Estou igualmente convencido de que se Sandra de Moz tivesse vindo ao mundo no século XV e se tivesse, por acaso ou por mérito próprio, sido papisa ou rainha de um dos reinos da Península Ibérica, o tráfico transatlântico de escravos nunca teria começado, e tanto a Cristandade como as costas da África subsariana teriam sido poupadas a esse horror. Infelizmente, a activista só nasceu na segunda metade do século XX quando o problema escravista já há muito estava resolvido.
Porque a verdadeira questão, como facilmente se percebe, não é saber quem permitiu a escravatura — toda a gente o fez, pois tratou-se de uma permissão universal e com a duração de milénios —, mas sim quem a proibiu. As primeiras proibições do tráfico de escravos e da escravidão nas colónias aconteceram no Ocidente e no mundo cristão. O primeiro país a avançar nesse sentido, e de forma radical, foi a França, em 1794 (se bem que em 1802 tivesse revertido essa decisão). Seguiram-se o Haiti, a Dinamarca, a Grã-Bretanha, a Holanda e outros países do Ocidente, sendo o Brasil o último a concluir o processo, em 1888. A Santa Sé pronunciou-se oficialmente contra o tráfico transatlântico de escravos em 3 de Dezembro de 1839, através do Breve De Nigritarum Commercio, do papa Gregório XVI, um documento que ameaçava os participantes no comércio negreiro com a excomunhão, e que foi difundido pelos países católicos. Acrescente-se que nesse documento a Igreja ia ao ponto de condenar a própria escravidão, apesar de, nessa época, ela ainda ser praticada no Brasil e nas colónias de outros países católicos como a França, a Espanha ou Portugal.
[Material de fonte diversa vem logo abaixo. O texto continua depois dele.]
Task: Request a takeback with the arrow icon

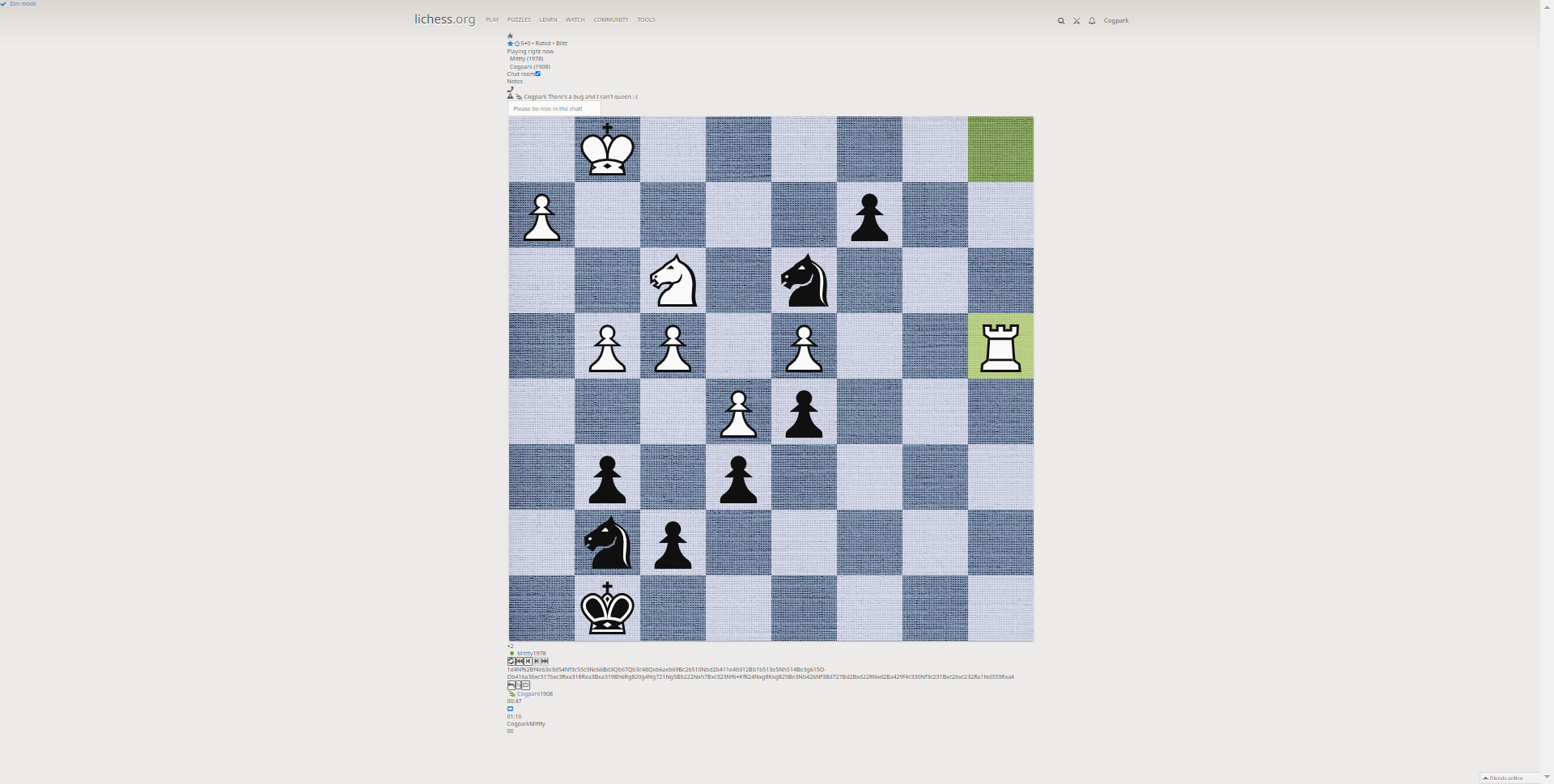Action: 510,685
Ou seja, se bem que não tenha estado nos primórdios e na primeira linha de combate à escravatura, como aconteceu com várias denominações protestantes, a Santa Sé não foi, longe disso, a última a embarcar nesse comboio, e respaldou relativamente cedo o movimento abolicionista. Apontar um dedo recriminatório à Igreja católica, acusando-a, e apenas a ela, de algo que toda a humanidade fez e omitindo a referência ao momento em que a suprema autoridade do catolicismo se virou contra o que antes tolerara e justificara, é ignorância ou má-fé, muito provavelmente ambas as coisas.